-- START RECORDED DATA --
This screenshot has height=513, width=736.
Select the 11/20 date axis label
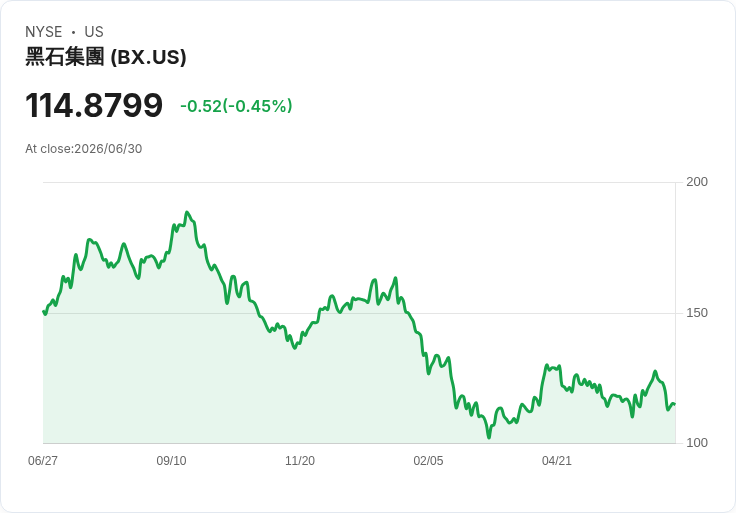tap(300, 460)
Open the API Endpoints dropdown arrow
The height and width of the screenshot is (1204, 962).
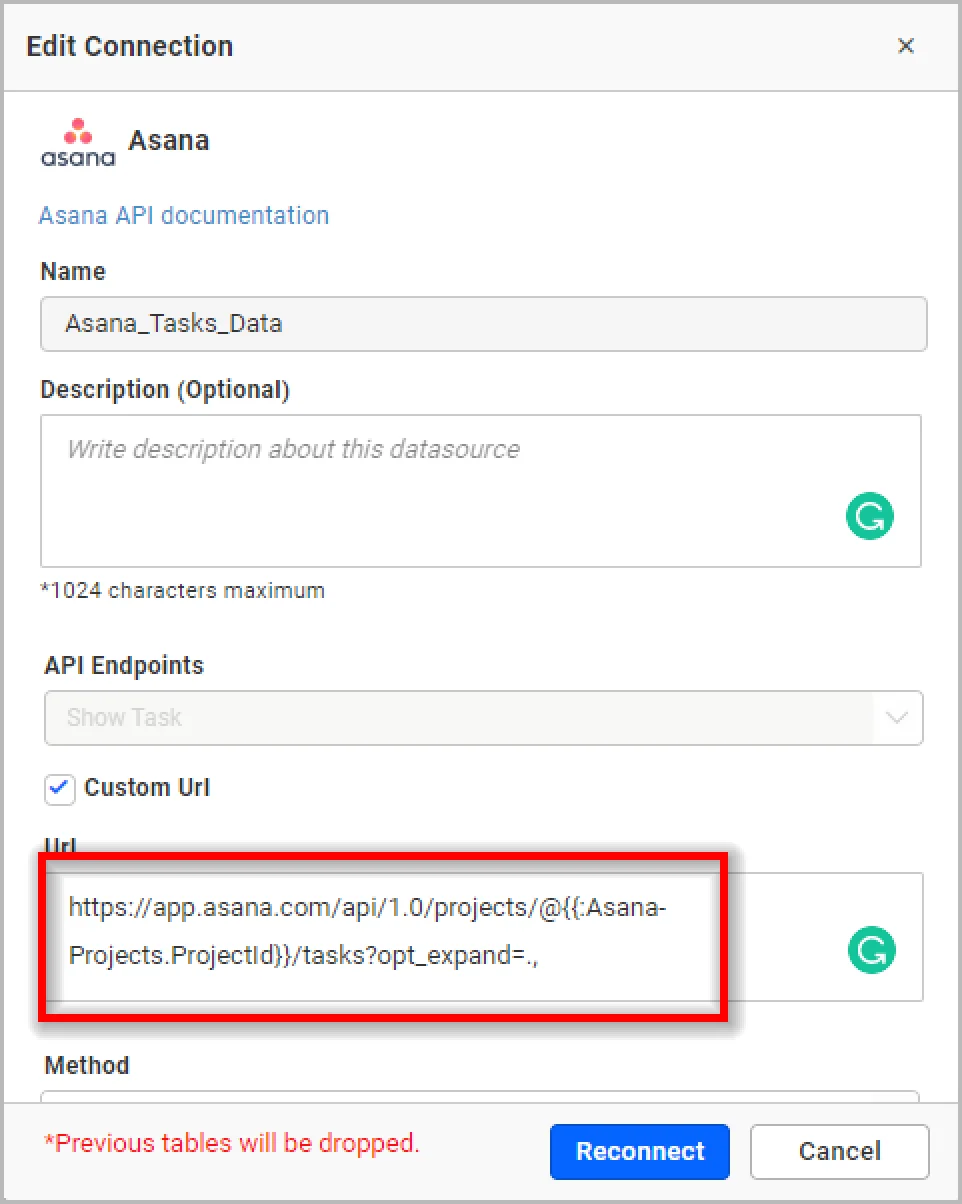897,718
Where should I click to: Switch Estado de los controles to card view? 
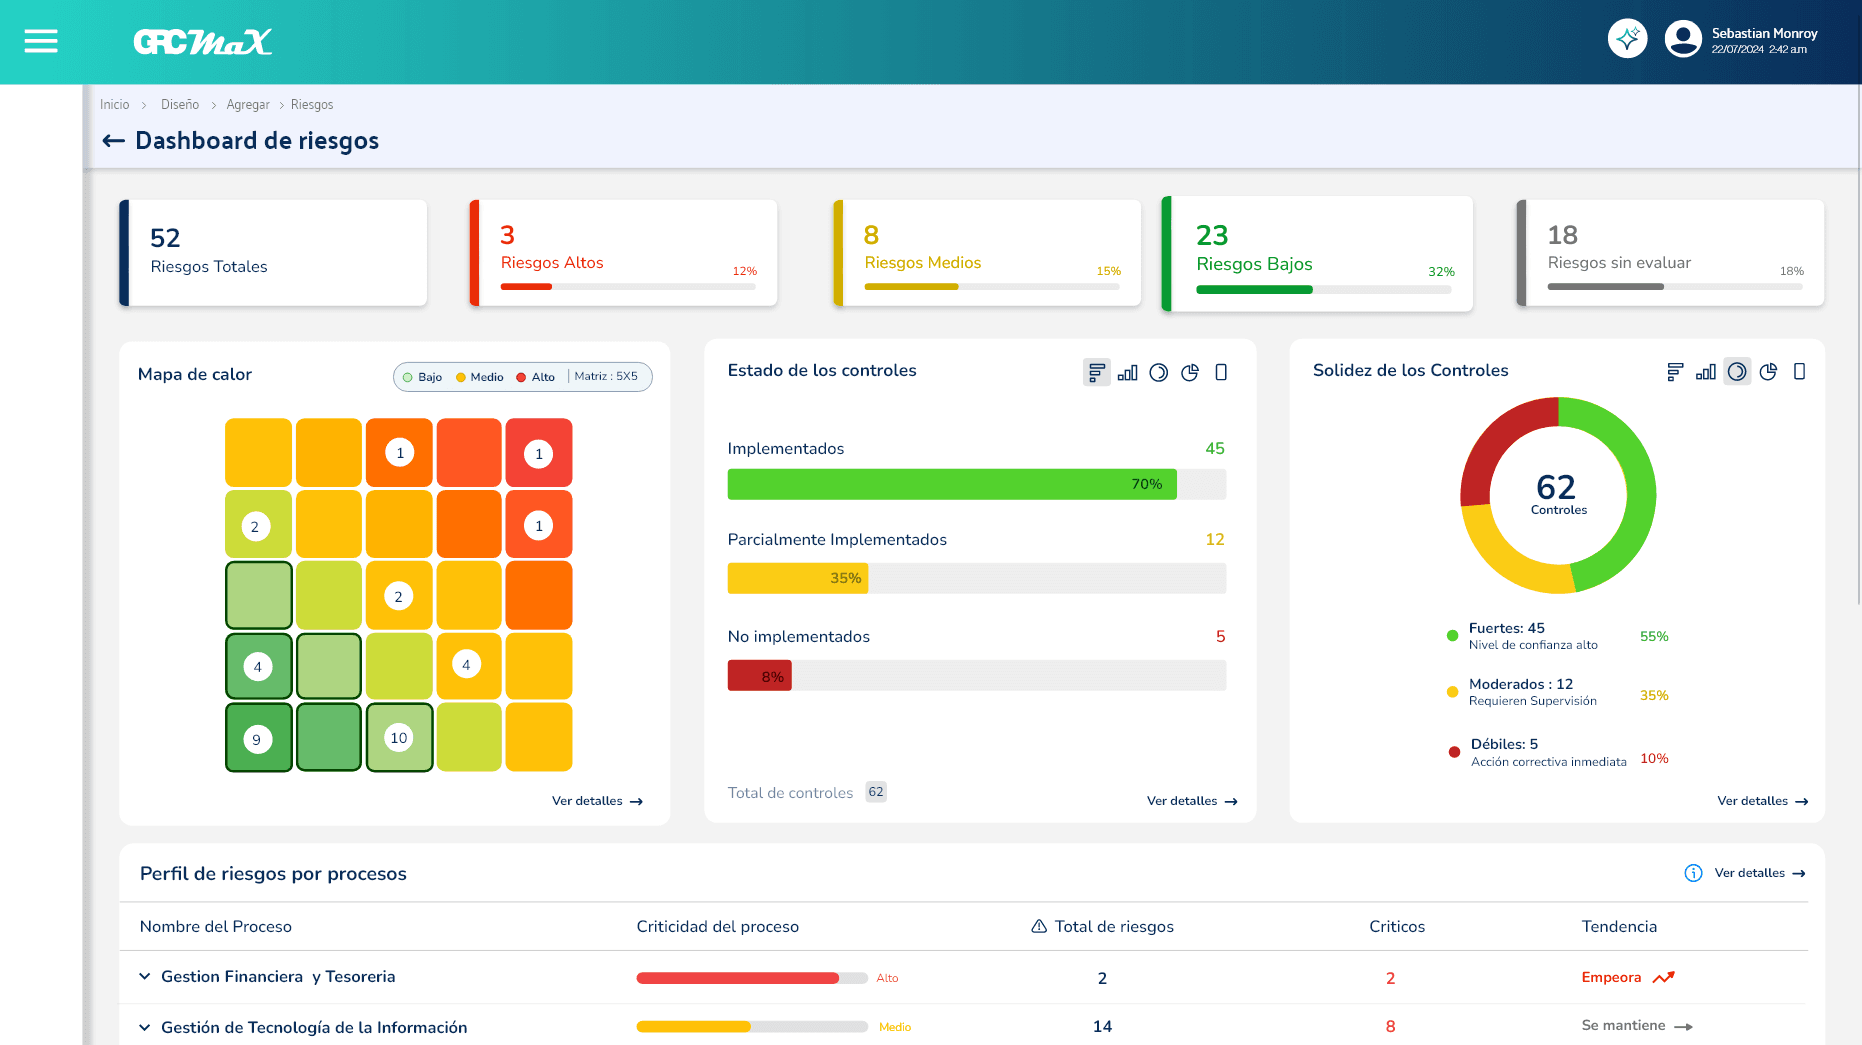(x=1221, y=372)
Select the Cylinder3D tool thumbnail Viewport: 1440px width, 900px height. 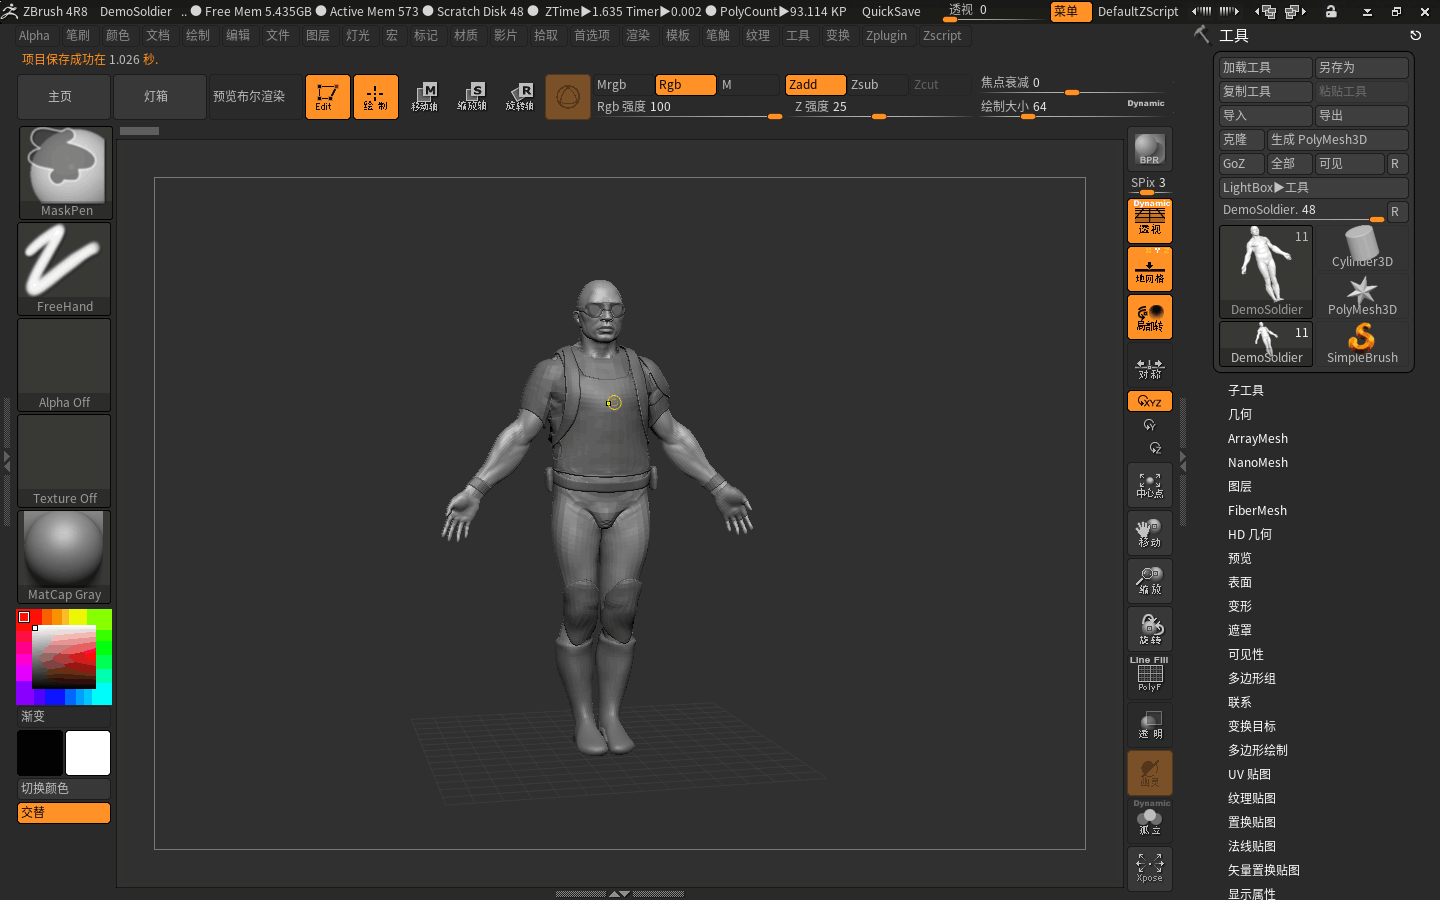point(1362,244)
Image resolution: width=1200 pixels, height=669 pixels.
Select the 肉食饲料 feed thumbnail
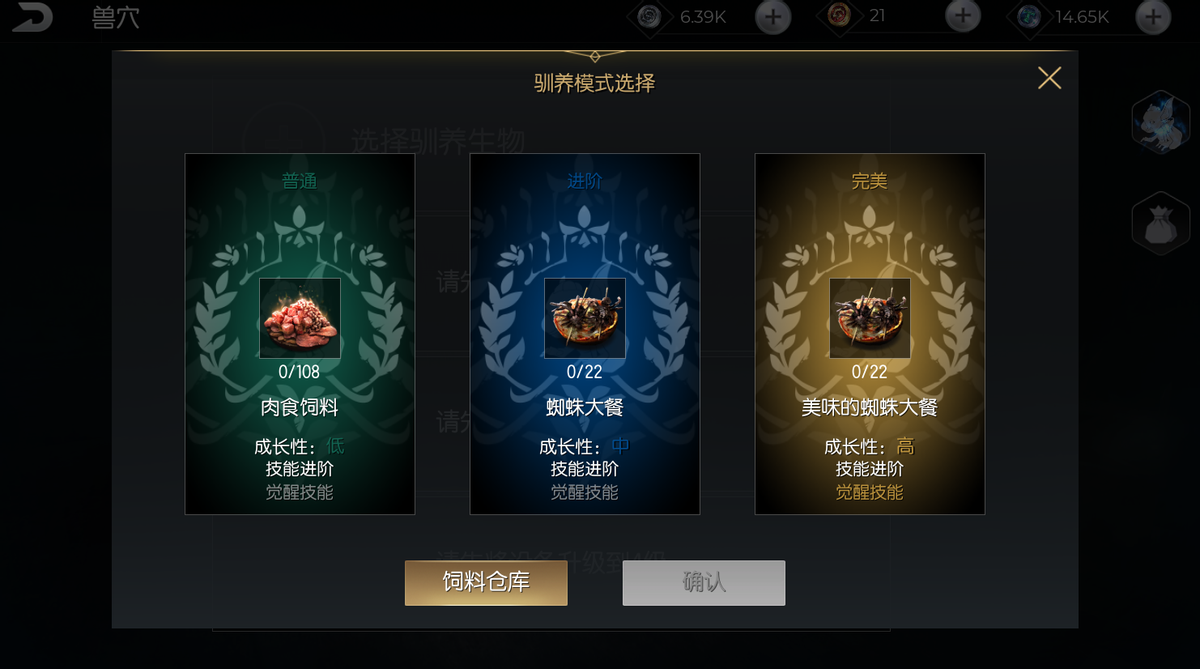[x=300, y=318]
-- END RECORDED DATA --
WRITTEN PROBLEM: Copy the rows word for word, covering the stretch from the line containing "Image resolution: width=1200" through the end of the rows. Omit the pictures from your answer.

WRITTEN ANSWER:
Image resolution: width=1200 pixels, height=669 pixels.
Select the 肉食饲料 feed thumbnail
[x=300, y=318]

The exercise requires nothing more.